Huw Edwards 'warned by BBC about behaviour two years before scandal'

Huw Edwards 'warned by BBC about behaviour two years before scandal'

Huw Edwards was reportedly warned by the BBC about his online conduct two years before the scandal that led the news reader to be taken off air.

The 62-year-old resigned last week on medical grounds, having not worked since July 2023 when the Sun alleged he had paid a young person for sexually explicit images.

South Wales Police and the Metropolitan Police found no evidence of criminal conduct.

The family of the unnamed young person originally complained to the BBC about Edwards in May 2023, and Edwards was publicly named by his wife as the BBC presenter at the centre of the allegations in July.

On Sunday, the Times reported that the BBC had warned Edwards after a member of the public, a woman in her forties, made a complaint in 2021.

The pair are said to have exchanged messages over Instagram and email before the BBC was contacted by the complainant.

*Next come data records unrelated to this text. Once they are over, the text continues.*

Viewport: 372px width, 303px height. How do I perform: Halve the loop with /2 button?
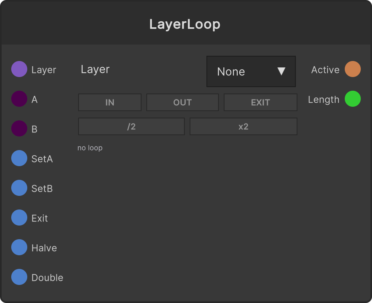(131, 126)
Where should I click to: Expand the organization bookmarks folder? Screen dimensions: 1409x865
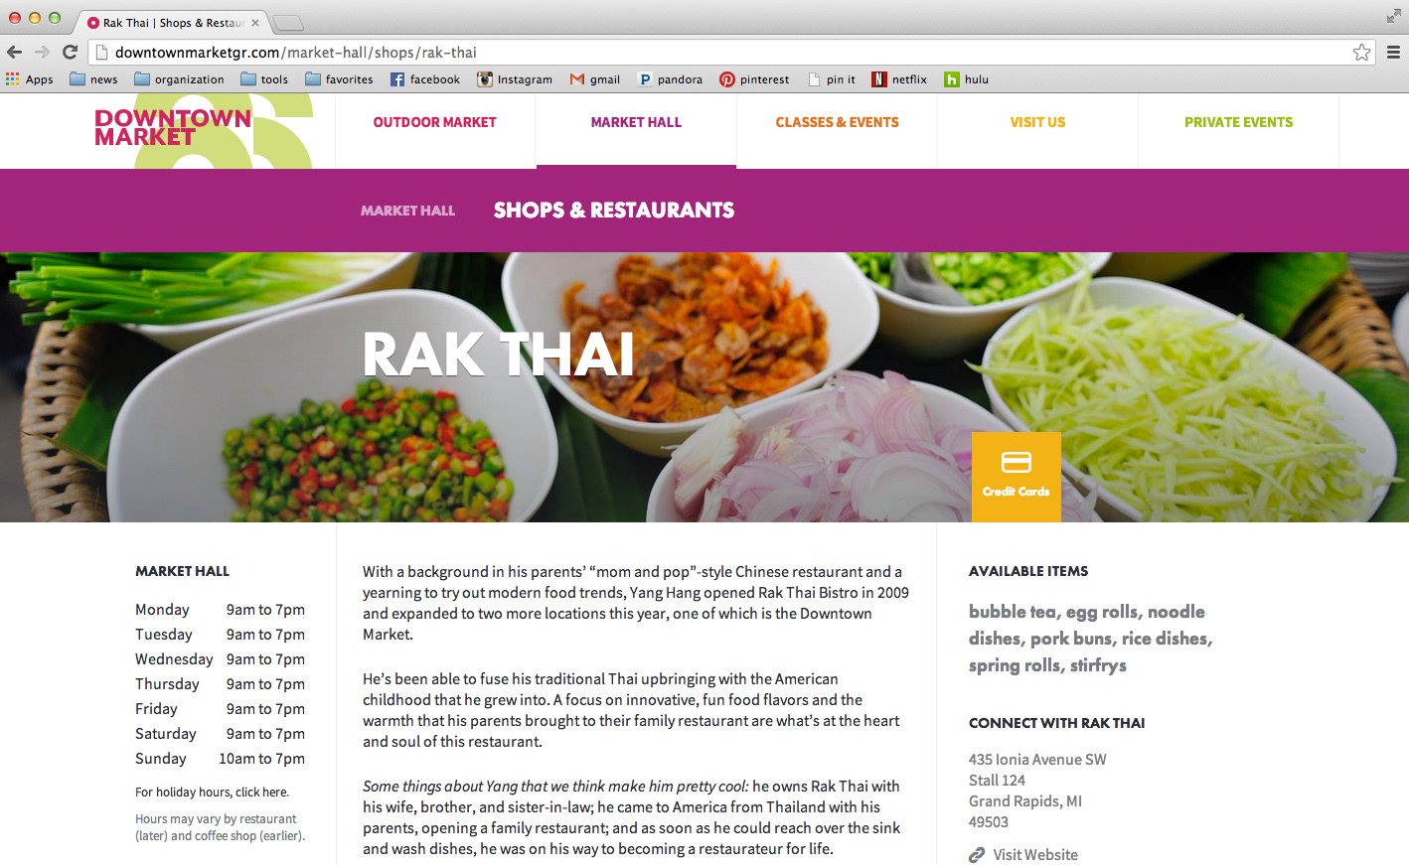179,79
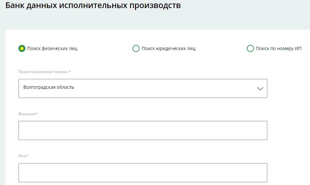Click the Волгоградская область selected value text

49,87
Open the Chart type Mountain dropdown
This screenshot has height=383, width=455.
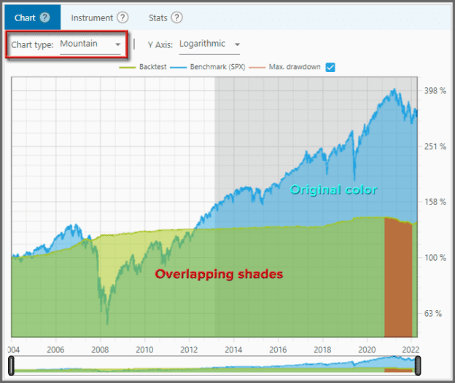click(90, 44)
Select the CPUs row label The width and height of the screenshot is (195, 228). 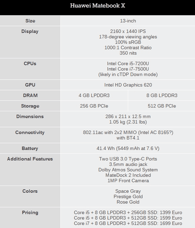tap(30, 64)
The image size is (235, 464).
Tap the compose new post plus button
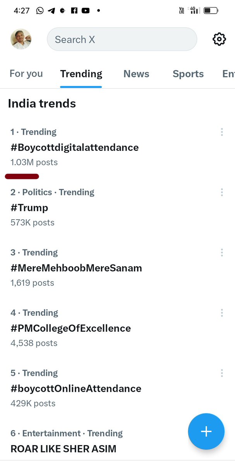(206, 432)
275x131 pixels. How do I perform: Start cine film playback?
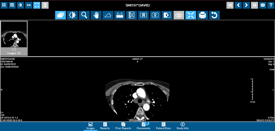[131, 15]
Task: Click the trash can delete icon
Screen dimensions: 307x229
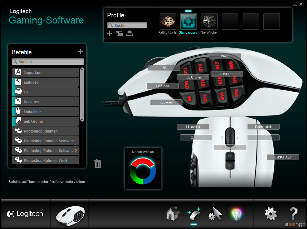Action: 98,163
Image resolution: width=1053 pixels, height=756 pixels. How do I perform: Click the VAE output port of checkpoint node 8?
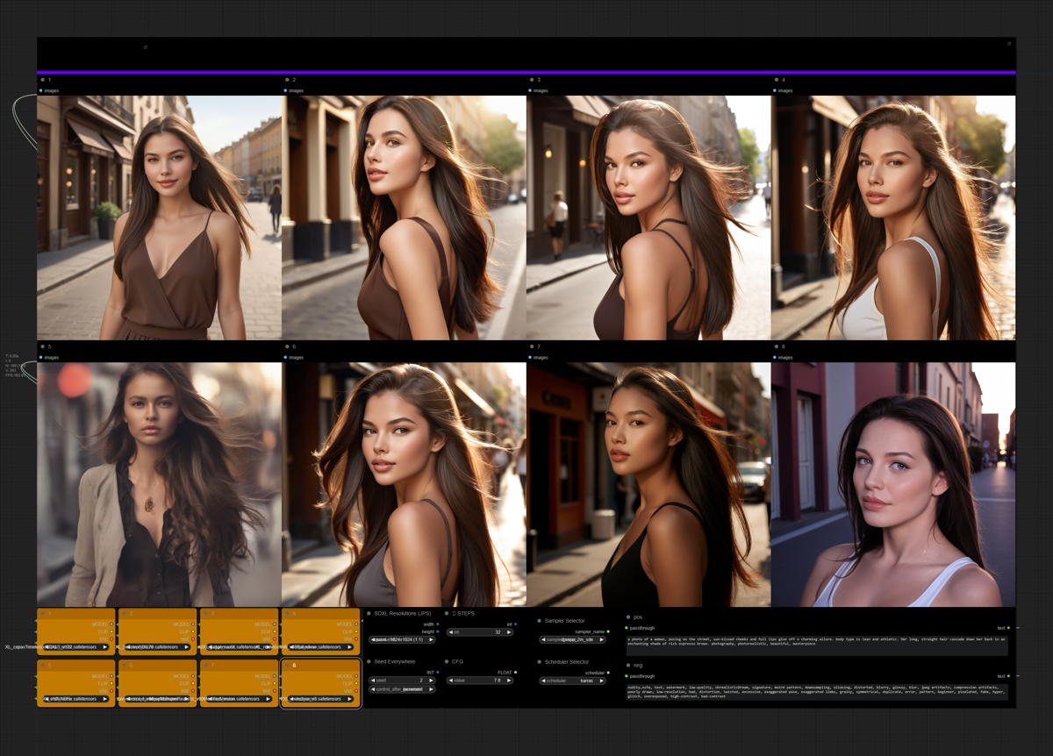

It was said that the corporation had approached Edwards about this behaviour within hours of the report being filed and that the woman later retracted her complaint.

The BBC has strict guidance for how its staff use their social media accounts, and this includes “always behaving professionally, treating others with respect and courtesy”.

Edwards is said to have been told to stop messaging the woman but they were talking again after the first complaint had been withdrawn.

A second complaint was allegedly made in January 2022 and Edwards was again told to stop messaging her, the Times states.

The BBC “spoke to Huw about his actions and his social media use”, and understood the “interactions between [the two] were to stop”.

But they once more continued.

This led to the woman making a third complaint in July last year which led to an internal review at the BBC into how it handled its complaints, according to reports.

A BBC source told the Times: “More generally, when dealing with non-editorial complaints we have longstanding and robust processes in place.

“We will always seek to handle any such issues with care, fairness and sensitivity to everyone concerned, but, as we have set out, there will always be a limit to what can be said or shared about such processes.”

The Times said that Edwards’ representatives have given no comment.

The Standard has approached the BBC and Edwards’ representatives for further comment.